American culture has gotten better about this, thankfully. There was a time when people practically drew up charts regarding how long you should wear black or when you could leave the house again. Some of that pressure still lingers, but it's fading.

Think of grief like a broken bone. It takes time to heal, but the healing timeline depends on the person, the injury, and a hundred other factors no chart can account for.

7. Don't Disappear

Everyone's different. Some people need a few days alone with their pain, and that's okay. But in general, staying connected to other people — friends, family, coworkers, or your community — matters deeply.

Human beings are social creatures. We evolved to heal within groups. Being around others, even when you don't feel like talking, sends a quiet but powerful signal to your brain: life is still here. I am still part of it. Isolation might feel protective, but prolonged isolation tends to deepen the wound rather than heal it.

8. Accept Help When It's Offered

Support doesn't have to look like a Hallmark card. It's not just sympathy speeches and flower arrangements. Sometimes support is someone sitting next to you in total silence. Sometimes it's a friend who just talks to you about something completely ordinary. Sometimes it's your sister offering to pick up the kids from school, or a neighbor dropping off a casserole.

If someone offers help and it's genuine — and you can always tell when it is — take it. Don't refuse out of pride or guilt or some idea that you should be handling everything alone. Accepting support isn't weakness; it's wisdom.

9. Keep Your Routine

This might sound small, but it's not. Try — really try — to maintain your daily habits. Wake up at your normal time. Brush your teeth. Take a shower. Make breakfast. Walk the dog. Check on the kids' homework. Go to bed at your usual hour. Every piece of your normal routine that you manage to hold onto acts as an anchor.

I know there are days when even getting out of bed feels impossible. I'm not saying it will always work. But routine ties you to the present. It gently resists the pull of the past. It whispers, again and again: life goes on, and you are going with it.

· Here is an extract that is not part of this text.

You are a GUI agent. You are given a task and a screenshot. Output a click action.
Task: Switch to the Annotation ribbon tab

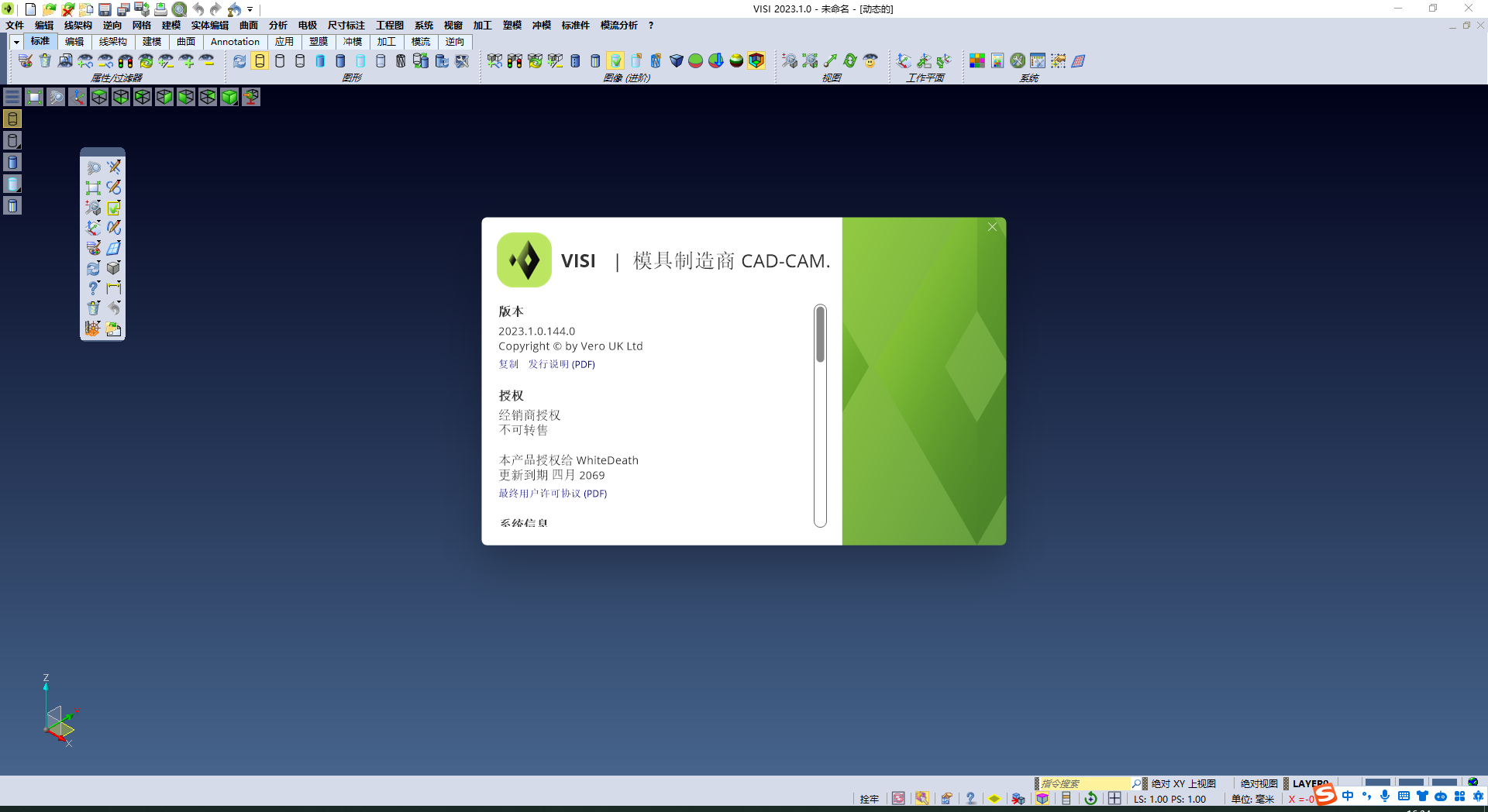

10. Don't Punish Yourself by Avoiding Joy

This is one that catches a lot of grieving people off guard. They actively avoid anything that might feel good. Often, they fear the judgment of others: "Her husband just passed and she's at a birthday party?" To put it plainly — that kind of talk is ugly, ignorant, and deserves zero space in your head.

The second reason is internal: pleasurable things just don't feel the same anymore. The joy is muted. The laughter feels hollow. And so people think, "What's the point?"

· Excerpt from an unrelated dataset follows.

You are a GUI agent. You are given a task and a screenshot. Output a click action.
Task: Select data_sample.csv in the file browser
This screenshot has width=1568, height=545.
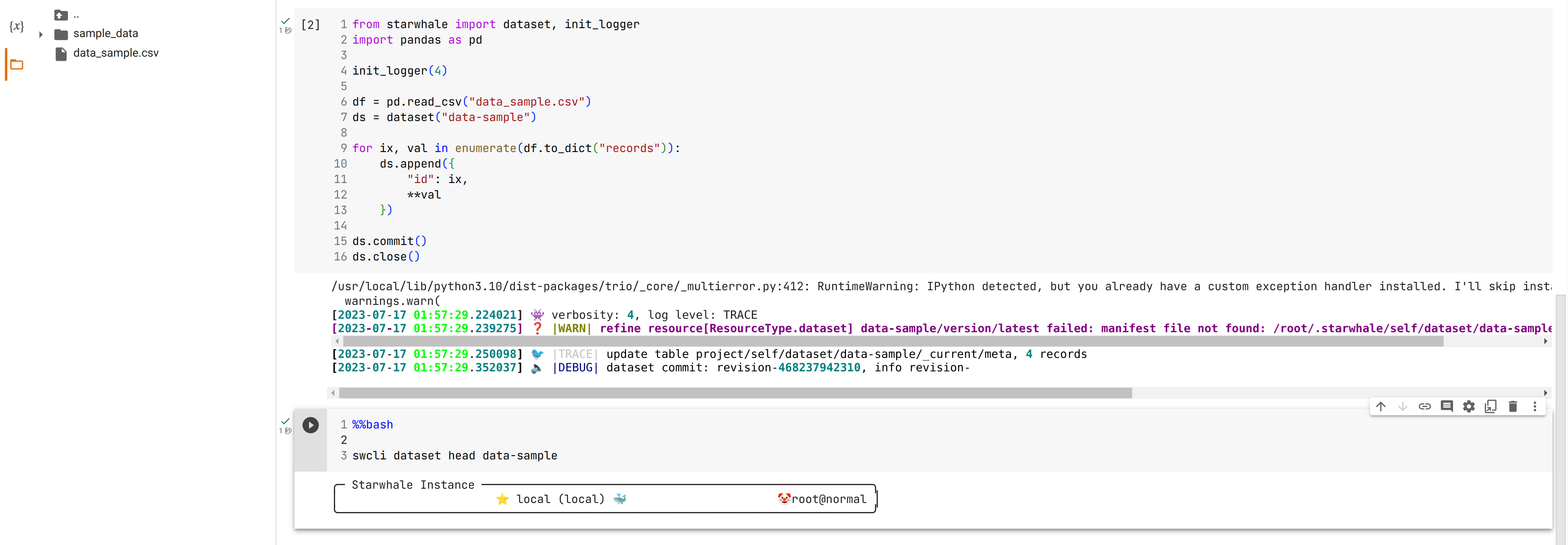pyautogui.click(x=116, y=53)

Here's the point: you don't need the pleasure to feel exactly like it used to. Even a small positive experience gives you fuel. It gives your mind and body resources to keep processing the grief. The absence of the old intensity isn't failure. Even a flicker of warmth is worth protecting.

A Final Thought: These ten ideas aren't commandments. They're offered as information to consider, not orders to follow. Every loss is different. Grief won't get smaller because you read this, but maybe finding your way back to living will feel a little less impossible.

References

  • Worden, J. W. (2018). Grief Counseling and Grief Therapy: A Handbook for the Mental Health Practitioner (5th ed.). New York: Springer Publishing Company. This widely used clinical text outlines the "tasks of mourning" framework, emphasizing that grief is an active process requiring emotional engagement rather than suppression.
  • Stroebe, M., & Schut, H. (1999). "The Dual Process Model of Coping with Bereavement: Rationale and Description." Death Studies, 23(3), 197–224. This foundational article introduces the idea that healthy grieving involves oscillating between confronting the loss and re-engaging with everyday life.
  • Bonanno, G. A. (2009). The Other Side of Sadness: What the New Science of Bereavement Tells Us About Life After Loss. New York: Basic Books. Bonanno presents research showing that resilience — not prolonged breakdown — is the most common response to loss, and that there is no single "right" way to grieve.